Ingresé a Télam el agosto de 2003 para ocupar la jefatura general de redacción cuando el periodista Alberto Dearriba fue designado presidente de la empresa por Néstor Kirchner. Cualquiera en el gremio sabe que no soy peronista pero era tiempo de transversalidad y pasaba la prueba. Duró dos años. Era la segunda vez que trabajaba en la agencia tras un corto pasaje durante el alfonsinismo de la mano del entonces gerente de noticias, el Chino Martínez Zemborain. Antes había trabajado en las dos agencias privadas nacionales (NA y DyN) y en otra internacional. Luego pasé por algunos diarios y tuve la suerte de participar de la fundación de Página/12 como secretario de redacción. Edité revistas y ocupé posiciones institucionales. Digo esto no por vanidad sino para dejar en claro que no me hice en Télam y padecí en carne propia muchos de sus vicios, que me constan. Pero una cosa es enfrentarse hasta la amargura a esos vicios y desaguisados y otras despedir al 40 por ciento de la planta de personal difamándola en su totalidad.

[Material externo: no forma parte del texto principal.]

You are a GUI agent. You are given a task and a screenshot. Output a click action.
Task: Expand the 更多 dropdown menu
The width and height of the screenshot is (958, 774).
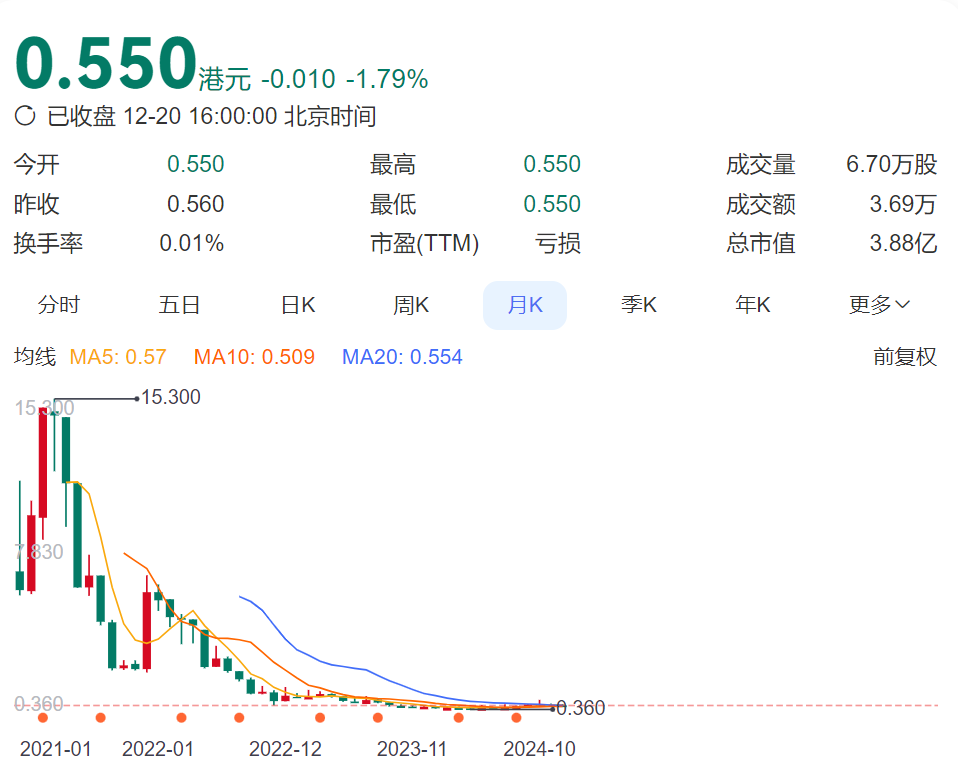pyautogui.click(x=879, y=305)
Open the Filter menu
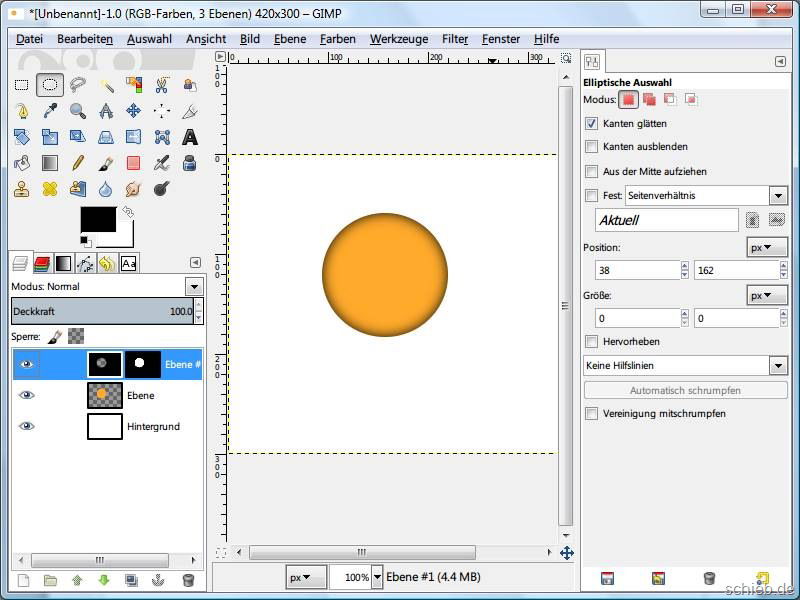 [455, 39]
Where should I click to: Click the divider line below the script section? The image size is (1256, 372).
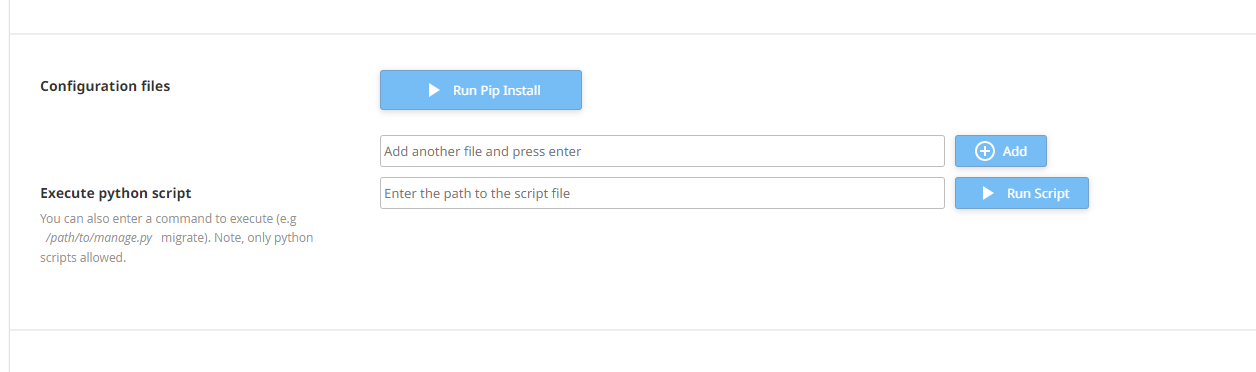click(633, 329)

Entre estos despedidos hay gente de las más variadas creencias políticas e ideológicas, laboriosos y vagos, ignorantes y cultísimos. Gente que  ingresó antes de la restauración democrática del 83 y otros que empezaron en el último decenio, que parecieran ser los únicos que importan. Están los que hacen muy mal su trabajo y otros que durante décadas han trabajado en el país y en el exterior en medios con mucha mejor credibilidad que Télam. Pero sobre todo hay hogares que quedarán sin sustento, proyectos que se interrumpen, mundos que se derrumban. Por la brutalidad de gente que administra medios públicos con la precisión de un cirujano ebrio. Y que hasta se avergüenzan de llamar al ajuste presupuestario en curso por su nombre verdadero.